Big Spending on Measure 92

Camden Wulf

$27 million: that was the total amount of money spent on Measure 92. Not only did Measure 92 attract the most currency but was also a close race with 49.53% voting for and 50.47% voting against.

Unlike Measure 91, which lifted the prohibition on cannabis in Oregon, Measure 92 does not seem to have had the same polarizing effect.

“I don’t have any strong feelings but I am a fan of consumer rights so I voted yes,” said sociology teacher Neil Barker. “It’s better to be safe than sorry.”

Most consider that Measure 92 would be a mostly benign change because although consumers have the right to know what they are eating, there is little evidence that points toward harmful consequences in eating genetically modified foods.

However, the large amount of money spent by big agricultural companies to prevent labeling GMO foods may bring doubts about their safety to mind.
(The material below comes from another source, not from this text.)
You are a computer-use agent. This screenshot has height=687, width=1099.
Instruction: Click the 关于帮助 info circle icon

For example, during this election season pro-GMO companies spent $37 million on campaigning in Colorado and Oregon, $20 million of this in Oregon.
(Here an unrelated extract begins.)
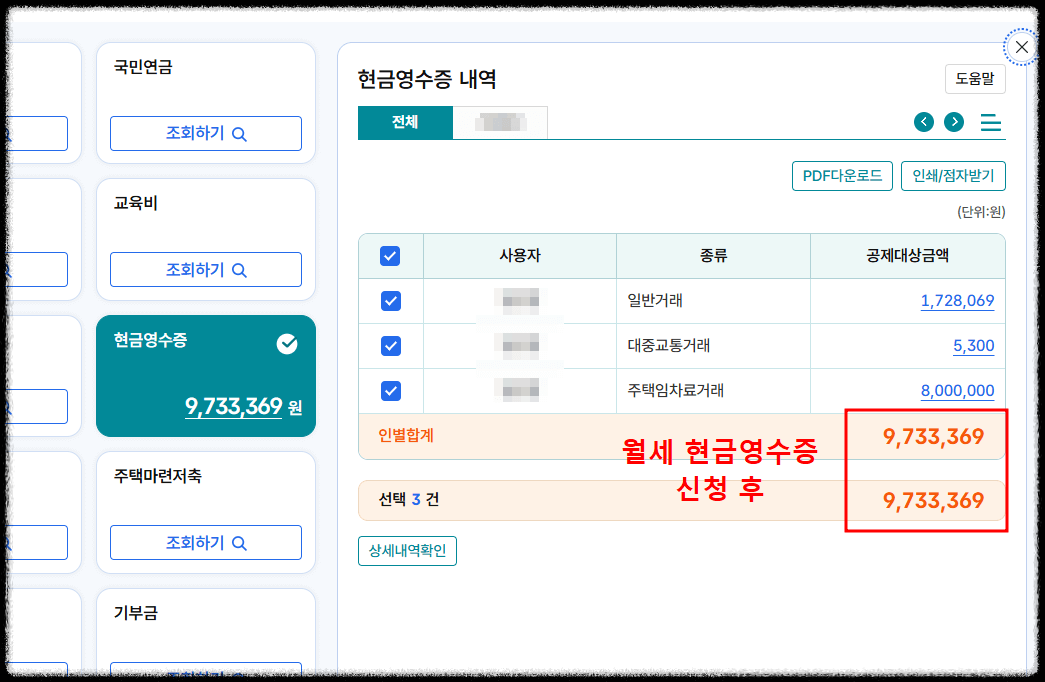Click the right circular chevron next to tabs
Image resolution: width=1045 pixels, height=682 pixels.
953,121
“I voted yes but with reservations” said Chenne Fox. “If Measure 92 had passed, Oregon would have been on a different system than the rest of the United States.”

Though this may be burdensome for Oregon to enforce the regulation it is unlikely that any changes in the U.S. labeling system would come from the federal level.

Students also had feelings about the measure, too.

“General Mills makes a lot of cereal, and I eat a lot of cereal, and I want to know what’s in my cereal,” said senior Nick Parker. Although most LHS students can’t vote, this does not stop them from having opinions about GMOs or Measure 92.